(Stored items)
────────────────────────────────────────
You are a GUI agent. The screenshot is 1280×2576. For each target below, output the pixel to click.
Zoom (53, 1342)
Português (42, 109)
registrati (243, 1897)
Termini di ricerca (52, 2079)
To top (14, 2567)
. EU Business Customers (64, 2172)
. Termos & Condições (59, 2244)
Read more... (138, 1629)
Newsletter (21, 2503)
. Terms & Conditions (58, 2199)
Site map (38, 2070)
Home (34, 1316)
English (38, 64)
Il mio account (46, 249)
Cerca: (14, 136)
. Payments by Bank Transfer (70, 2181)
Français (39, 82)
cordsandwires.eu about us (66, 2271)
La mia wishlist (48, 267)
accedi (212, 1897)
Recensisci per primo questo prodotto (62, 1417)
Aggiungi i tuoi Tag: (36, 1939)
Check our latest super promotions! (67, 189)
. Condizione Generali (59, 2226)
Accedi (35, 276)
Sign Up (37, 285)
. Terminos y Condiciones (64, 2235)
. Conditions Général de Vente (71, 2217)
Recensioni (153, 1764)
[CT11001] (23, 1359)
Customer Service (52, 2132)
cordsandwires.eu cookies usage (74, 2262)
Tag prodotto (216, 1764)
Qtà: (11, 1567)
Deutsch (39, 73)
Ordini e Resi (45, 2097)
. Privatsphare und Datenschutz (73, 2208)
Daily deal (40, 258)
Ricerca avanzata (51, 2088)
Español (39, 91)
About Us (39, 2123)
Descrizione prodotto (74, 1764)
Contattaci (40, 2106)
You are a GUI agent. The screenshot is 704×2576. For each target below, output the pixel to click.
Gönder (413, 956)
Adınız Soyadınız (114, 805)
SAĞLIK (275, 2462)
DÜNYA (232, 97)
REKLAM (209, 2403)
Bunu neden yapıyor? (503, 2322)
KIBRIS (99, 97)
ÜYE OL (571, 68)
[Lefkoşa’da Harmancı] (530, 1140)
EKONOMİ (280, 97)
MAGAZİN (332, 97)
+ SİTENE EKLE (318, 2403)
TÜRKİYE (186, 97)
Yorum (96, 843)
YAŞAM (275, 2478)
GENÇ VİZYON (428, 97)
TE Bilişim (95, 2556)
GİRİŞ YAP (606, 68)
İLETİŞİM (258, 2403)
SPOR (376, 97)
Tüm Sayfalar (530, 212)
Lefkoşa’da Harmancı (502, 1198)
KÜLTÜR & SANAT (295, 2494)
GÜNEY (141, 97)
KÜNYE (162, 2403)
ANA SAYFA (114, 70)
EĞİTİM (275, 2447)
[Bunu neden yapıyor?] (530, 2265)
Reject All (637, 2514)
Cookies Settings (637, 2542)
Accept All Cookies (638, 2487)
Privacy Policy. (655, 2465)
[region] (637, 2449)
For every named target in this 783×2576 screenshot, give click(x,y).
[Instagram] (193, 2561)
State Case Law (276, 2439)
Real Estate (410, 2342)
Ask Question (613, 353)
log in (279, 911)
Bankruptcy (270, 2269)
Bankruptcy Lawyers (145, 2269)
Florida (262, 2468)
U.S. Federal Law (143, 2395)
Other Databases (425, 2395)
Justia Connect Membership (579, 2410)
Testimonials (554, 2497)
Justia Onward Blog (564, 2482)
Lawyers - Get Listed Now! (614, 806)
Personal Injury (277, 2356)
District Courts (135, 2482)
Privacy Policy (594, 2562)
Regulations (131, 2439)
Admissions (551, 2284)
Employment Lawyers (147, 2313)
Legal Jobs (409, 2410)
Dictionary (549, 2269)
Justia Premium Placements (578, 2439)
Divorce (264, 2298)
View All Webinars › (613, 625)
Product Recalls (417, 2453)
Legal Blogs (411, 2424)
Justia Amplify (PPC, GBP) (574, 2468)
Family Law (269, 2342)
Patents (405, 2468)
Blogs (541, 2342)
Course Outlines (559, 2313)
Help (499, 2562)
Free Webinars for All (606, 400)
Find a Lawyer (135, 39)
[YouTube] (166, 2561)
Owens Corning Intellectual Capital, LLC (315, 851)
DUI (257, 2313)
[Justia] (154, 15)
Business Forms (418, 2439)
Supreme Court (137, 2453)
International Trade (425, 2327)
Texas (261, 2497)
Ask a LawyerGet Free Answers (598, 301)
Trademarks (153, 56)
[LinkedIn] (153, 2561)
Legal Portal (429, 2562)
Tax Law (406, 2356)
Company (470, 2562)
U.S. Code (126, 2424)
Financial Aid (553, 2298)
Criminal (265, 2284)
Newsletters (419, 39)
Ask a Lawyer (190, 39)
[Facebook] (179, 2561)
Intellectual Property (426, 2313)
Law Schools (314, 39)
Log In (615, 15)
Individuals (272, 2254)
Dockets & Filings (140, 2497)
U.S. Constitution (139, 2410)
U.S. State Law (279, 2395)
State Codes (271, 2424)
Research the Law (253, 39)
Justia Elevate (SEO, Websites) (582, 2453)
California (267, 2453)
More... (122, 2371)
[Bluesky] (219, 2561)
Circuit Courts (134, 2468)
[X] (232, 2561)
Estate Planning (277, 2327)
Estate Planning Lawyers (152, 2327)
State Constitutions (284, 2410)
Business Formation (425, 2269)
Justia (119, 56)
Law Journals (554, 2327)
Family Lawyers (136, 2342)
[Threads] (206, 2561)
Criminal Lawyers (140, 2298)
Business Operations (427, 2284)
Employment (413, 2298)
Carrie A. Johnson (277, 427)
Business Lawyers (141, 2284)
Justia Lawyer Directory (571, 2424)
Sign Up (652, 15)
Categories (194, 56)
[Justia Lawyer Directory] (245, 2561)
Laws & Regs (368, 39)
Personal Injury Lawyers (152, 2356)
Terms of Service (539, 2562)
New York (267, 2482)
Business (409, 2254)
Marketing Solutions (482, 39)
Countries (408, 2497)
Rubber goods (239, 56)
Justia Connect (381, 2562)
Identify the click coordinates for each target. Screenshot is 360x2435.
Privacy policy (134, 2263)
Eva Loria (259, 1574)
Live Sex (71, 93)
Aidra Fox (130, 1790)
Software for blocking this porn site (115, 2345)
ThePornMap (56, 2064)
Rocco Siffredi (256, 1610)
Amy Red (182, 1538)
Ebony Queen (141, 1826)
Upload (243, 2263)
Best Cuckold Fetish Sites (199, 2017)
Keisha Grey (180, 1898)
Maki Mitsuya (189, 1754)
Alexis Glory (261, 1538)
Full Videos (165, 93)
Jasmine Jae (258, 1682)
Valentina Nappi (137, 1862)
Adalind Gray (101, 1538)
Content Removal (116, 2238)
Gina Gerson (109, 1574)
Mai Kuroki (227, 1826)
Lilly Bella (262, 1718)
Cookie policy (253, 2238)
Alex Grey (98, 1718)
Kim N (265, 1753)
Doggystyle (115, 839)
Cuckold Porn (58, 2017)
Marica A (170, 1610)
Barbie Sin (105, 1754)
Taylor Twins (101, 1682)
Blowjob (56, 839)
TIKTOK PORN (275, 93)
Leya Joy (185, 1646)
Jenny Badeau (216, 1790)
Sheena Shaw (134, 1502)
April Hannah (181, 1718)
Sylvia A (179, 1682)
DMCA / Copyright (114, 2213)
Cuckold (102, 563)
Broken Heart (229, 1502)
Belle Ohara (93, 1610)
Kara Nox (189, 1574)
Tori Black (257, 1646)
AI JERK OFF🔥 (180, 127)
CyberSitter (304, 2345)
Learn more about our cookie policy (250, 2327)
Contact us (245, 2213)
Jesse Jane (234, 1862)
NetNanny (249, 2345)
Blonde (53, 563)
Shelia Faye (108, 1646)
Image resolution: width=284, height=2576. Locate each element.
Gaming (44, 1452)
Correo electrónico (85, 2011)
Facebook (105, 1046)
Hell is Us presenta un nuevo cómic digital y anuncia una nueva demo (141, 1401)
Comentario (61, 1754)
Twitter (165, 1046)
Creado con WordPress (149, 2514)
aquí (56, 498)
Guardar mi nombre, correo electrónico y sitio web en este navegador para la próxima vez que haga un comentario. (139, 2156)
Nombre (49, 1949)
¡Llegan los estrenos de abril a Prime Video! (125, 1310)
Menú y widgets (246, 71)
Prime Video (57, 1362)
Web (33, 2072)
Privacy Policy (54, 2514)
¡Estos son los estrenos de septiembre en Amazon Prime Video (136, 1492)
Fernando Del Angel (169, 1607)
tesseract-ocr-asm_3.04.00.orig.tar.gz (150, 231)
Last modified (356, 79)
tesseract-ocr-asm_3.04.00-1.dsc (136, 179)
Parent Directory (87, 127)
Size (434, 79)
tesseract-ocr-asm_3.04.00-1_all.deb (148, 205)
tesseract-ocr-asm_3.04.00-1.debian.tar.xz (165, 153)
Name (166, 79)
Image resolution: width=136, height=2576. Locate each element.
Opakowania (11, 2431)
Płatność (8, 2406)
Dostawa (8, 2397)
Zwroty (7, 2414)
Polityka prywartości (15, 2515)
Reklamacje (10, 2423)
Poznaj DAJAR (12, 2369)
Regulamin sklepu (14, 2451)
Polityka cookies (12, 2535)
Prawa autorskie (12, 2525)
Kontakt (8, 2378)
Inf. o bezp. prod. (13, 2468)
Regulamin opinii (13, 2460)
────────────────────────────────────────
Taking the line with "Dictionary (549, 2269)" as the first and the line with "Legal Portal (429, 2562)" as the last, retype that stretch of the data above exactly, with no other lines.

● TASK RESPONSE:
Dictionary (549, 2269)
Justia Premium Placements (578, 2439)
Divorce (264, 2298)
View All Webinars › (613, 625)
Product Recalls (417, 2453)
Legal Blogs (411, 2424)
Justia Amplify (PPC, GBP) (574, 2468)
Family Law (269, 2342)
Patents (405, 2468)
Blogs (541, 2342)
Course Outlines (559, 2313)
Help (499, 2562)
Free Webinars for All (606, 400)
Find a Lawyer (135, 39)
[YouTube] (166, 2561)
Owens Corning Intellectual Capital, LLC (315, 851)
DUI (257, 2313)
[Justia] (154, 15)
Business Forms (418, 2439)
Supreme Court (137, 2453)
International Trade (425, 2327)
Texas (261, 2497)
Ask a LawyerGet Free Answers (598, 301)
Trademarks (153, 56)
[LinkedIn] (153, 2561)
Legal Portal (429, 2562)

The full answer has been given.